— START OF Page extract —

The mining was in progress during the past century but was suddenly suspended by the State sometime in the late eighties, owing, it is said, to accidents in the mines and also because of the smuggling out of the State of the metal won. At present, no digging of any kind for gold is allowed. The only yold now obtained comes from the washing of the river sands and the soil mantle on the stream banks and on the divides between the nalas. The experience of generations of gold-washers has enabled them to locate the spots where their operations would be most paying. Gold-washing is carried on mainly during the rainy season ; at other times it is practised only casually after heavy showers.

The gold thus obtained consists mostly of small flattened particles of bright yellow colour showing no tarnished or black coating. Individual particles are spongy and a few show under a powerful lens minute particles of quartz attached to them. Although the corners of a great many particles have been somewhat rounded, they do not in general appear to have been transported far from their place of origin. About 30-50 tolas of gold are won annually. This amount is purchased by the State in exchange for rice.

The average earnings of the gold-washers are exceedingly small; they, therefore, combine this pursuit with other occupations.

— END OF Page extract —
— START OF Material for this task —

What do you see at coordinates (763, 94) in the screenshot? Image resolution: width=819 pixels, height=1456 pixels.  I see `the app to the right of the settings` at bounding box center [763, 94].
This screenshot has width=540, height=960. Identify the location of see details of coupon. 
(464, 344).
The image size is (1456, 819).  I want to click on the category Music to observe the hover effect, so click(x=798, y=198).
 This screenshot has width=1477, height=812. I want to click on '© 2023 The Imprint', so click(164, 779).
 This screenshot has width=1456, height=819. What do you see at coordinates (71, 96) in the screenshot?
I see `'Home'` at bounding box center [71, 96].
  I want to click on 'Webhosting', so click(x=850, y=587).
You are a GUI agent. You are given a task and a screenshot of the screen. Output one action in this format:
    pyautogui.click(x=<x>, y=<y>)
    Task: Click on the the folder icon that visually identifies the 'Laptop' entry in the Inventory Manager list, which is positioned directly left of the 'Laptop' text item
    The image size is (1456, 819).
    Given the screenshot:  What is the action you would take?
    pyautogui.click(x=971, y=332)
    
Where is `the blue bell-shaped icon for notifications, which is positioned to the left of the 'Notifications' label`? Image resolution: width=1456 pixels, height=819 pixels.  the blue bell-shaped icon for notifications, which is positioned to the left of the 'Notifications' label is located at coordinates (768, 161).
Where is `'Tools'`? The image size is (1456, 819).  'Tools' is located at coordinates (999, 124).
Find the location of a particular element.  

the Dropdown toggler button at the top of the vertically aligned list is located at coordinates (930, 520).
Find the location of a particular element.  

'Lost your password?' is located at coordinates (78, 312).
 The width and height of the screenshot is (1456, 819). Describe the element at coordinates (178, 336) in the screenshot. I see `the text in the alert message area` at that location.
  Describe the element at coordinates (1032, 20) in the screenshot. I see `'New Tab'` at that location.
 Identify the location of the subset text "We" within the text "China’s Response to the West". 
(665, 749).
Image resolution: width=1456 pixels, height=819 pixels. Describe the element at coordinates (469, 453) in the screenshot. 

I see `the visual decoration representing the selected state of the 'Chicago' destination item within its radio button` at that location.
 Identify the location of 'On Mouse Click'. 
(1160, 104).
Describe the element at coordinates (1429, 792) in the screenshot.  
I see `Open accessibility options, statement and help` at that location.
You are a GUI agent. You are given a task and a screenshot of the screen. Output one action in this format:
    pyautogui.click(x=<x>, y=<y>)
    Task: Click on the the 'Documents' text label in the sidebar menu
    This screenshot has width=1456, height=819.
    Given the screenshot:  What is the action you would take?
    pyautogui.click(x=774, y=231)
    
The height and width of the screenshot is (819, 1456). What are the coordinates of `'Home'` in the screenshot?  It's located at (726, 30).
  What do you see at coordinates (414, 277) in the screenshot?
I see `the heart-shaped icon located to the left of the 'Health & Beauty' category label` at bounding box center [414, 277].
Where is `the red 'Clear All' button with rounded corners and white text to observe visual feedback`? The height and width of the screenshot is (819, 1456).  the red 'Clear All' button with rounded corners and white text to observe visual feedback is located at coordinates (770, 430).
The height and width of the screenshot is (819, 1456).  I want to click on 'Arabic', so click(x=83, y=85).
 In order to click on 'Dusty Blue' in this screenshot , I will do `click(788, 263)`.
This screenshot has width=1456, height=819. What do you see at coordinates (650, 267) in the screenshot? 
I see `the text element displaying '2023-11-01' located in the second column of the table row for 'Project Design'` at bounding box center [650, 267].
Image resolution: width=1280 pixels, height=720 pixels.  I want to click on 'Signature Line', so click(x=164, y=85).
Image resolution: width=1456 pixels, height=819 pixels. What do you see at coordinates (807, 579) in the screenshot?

— END OF Material for this task —

Tasks to complete -
A - Copy out the rows running from the line with "Image resolution: width=1456 pixels, height=819 pixels. Describe" to the line with "coordinates (770, 430).", including both of those lines.
B - Write what comes next in the passage on gold-washing, picking up after its last sentence.

Exercise answers -
A -
Image resolution: width=1456 pixels, height=819 pixels. Describe the element at coordinates (469, 453) in the screenshot. 

I see `the visual decoration representing the selected state of the 'Chicago' destination item within its radio button` at that location.
 Identify the location of 'On Mouse Click'. 
(1160, 104).
Describe the element at coordinates (1429, 792) in the screenshot.  
I see `Open accessibility options, statement and help` at that location.
You are a GUI agent. You are given a task and a screenshot of the screen. Output one action in this format:
    pyautogui.click(x=<x>, y=<y>)
    Task: Click on the the 'Documents' text label in the sidebar menu
    This screenshot has width=1456, height=819.
    Given the screenshot:  What is the action you would take?
    pyautogui.click(x=774, y=231)
    
The height and width of the screenshot is (819, 1456). What are the coordinates of `'Home'` in the screenshot?  It's located at (726, 30).
  What do you see at coordinates (414, 277) in the screenshot?
I see `the heart-shaped icon located to the left of the 'Health & Beauty' category label` at bounding box center [414, 277].
Where is `the red 'Clear All' button with rounded corners and white text to observe visual feedback`? The height and width of the screenshot is (819, 1456).  the red 'Clear All' button with rounded corners and white text to observe visual feedback is located at coordinates (770, 430).

B -
From the abundance of ancient workings, it should not, however, be supposed that the placers in the State have been worked out. There are areas on the bank of the Ib which have not been exploited to any considerable extent. The placers in such areas are shallow and there would not be any special difficulties in working

them.

The pay gravel may be found in depth underneath the alluvium at other places.

From the physical characters of the gold and from the distribution of the auriferous alluvium Dr. Dey is led to believe that the gold has been derived from the quartz veins which are so abundant in the area. The quartz veins have not been prospected as yet. A study of these veins appears necessary, as this would not only help to locate the probable areas in which placer deposits may be expected but they might themselves possess a gold value high enough to warrant development.

It is hoped that during the ensuing field season suitable prospecting operations will be undertaken in order to indicate the economic possibilities of these gravels. As the auriferous gravel deposit is usually shallow, the operation of prospecting by means of a number of trial pits will not be expensive. The overlying alluvium is soft and easily removable. The pits should, according to Dr. Dey, be sunk to the solid bed-rock as the underlying gneiss is known to carry gold on its decomposed surface.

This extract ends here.